# what app is causing notification ad?



## mugsy77 (Oct 13, 2011)

I get this under notifications to a Win an iPad and this url: http://www.pixeltrack66.com/mt/x294y2a4b4z2y2w274u2/?referrer=campId_5805^creativeId_7463^appId_16847*5805*7463&16847

Any tips on what app is causing this?

I did have Tunee on there which isn't supported via Market but removed it...


----------



## moondrius (Jun 23, 2011)

That sounds like airpush ads. You can install https://market.android.com/details?id=com.airpush.optout&feature=search_result to opt out of airpush or use https://market.android.com/details?id=com.brosmike.airpushdetector&feature=search_result to see what app is doing it.


----------



## mugsy77 (Oct 13, 2011)

Thx man. You were right. App was mp3 downloader


----------



## countrygirl23 (Sep 16, 2011)

I know this is old but I had the same issue. Downloaded the airpush detecter and found the culpret

Sent from my HTC ThunderBolt using Tapatalk


----------



## juicy (Nov 23, 2011)

Mine does it through my "mp3 music download" app


----------



## PillClinton (Sep 23, 2011)

I'd also like to recommend the app "Addons Detector." https://market.android.com/details?id=com.denper.addonsdetector&hl=en

I had a spam notification that wasn't detected by the Airpush Detector and this one found it!


----------



## xkape (Aug 28, 2011)

this thread.... just aswered a really annoying question for me. thanks for writing the question and thanks to the others for answering it.


----------

* **DATA SHOWN**:
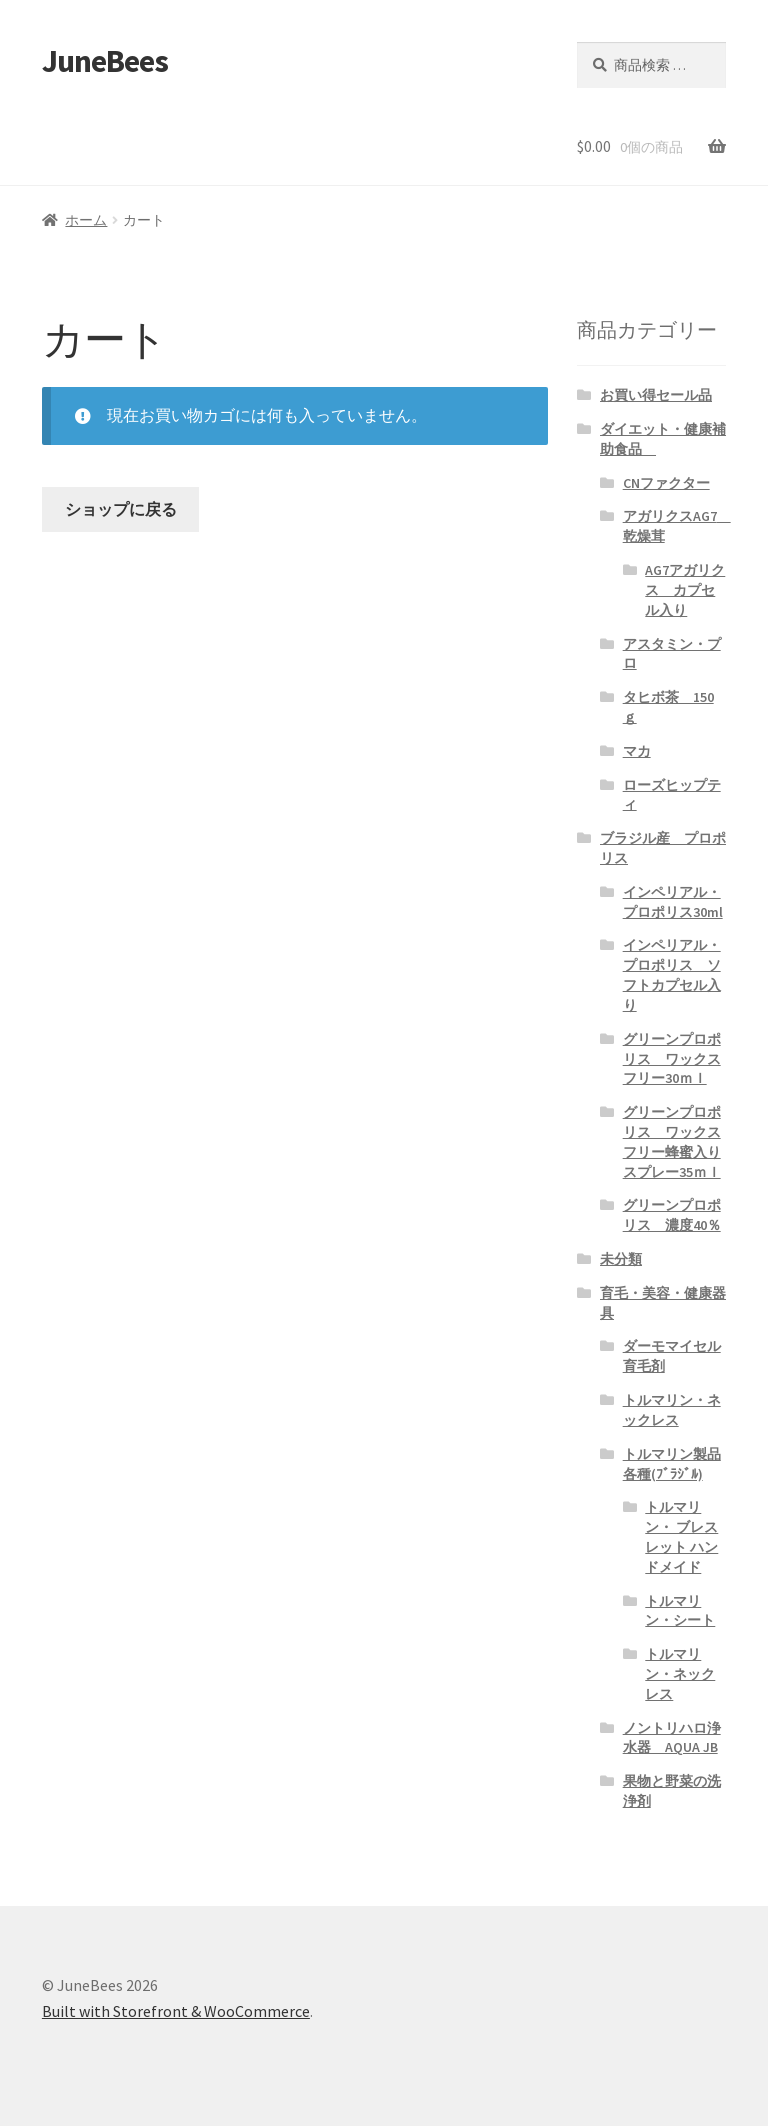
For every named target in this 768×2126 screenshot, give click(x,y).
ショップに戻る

* **WRITTEN INSTRUCTION**: Reproduce the forum thread about notification ads from "I get this under" up to and including "(Jun 23, 2011)".

* **FINISHED ANSWER**:
I get this under notifications to a Win an iPad and this url: http://www.pixeltrack66.com/mt/x294y2a4b4z2y2w274u2/?referrer=campId_5805^creativeId_7463^appId_16847*5805*7463&16847

Any tips on what app is causing this?

I did have Tunee on there which isn't supported via Market but removed it...


----------



## moondrius (Jun 23, 2011)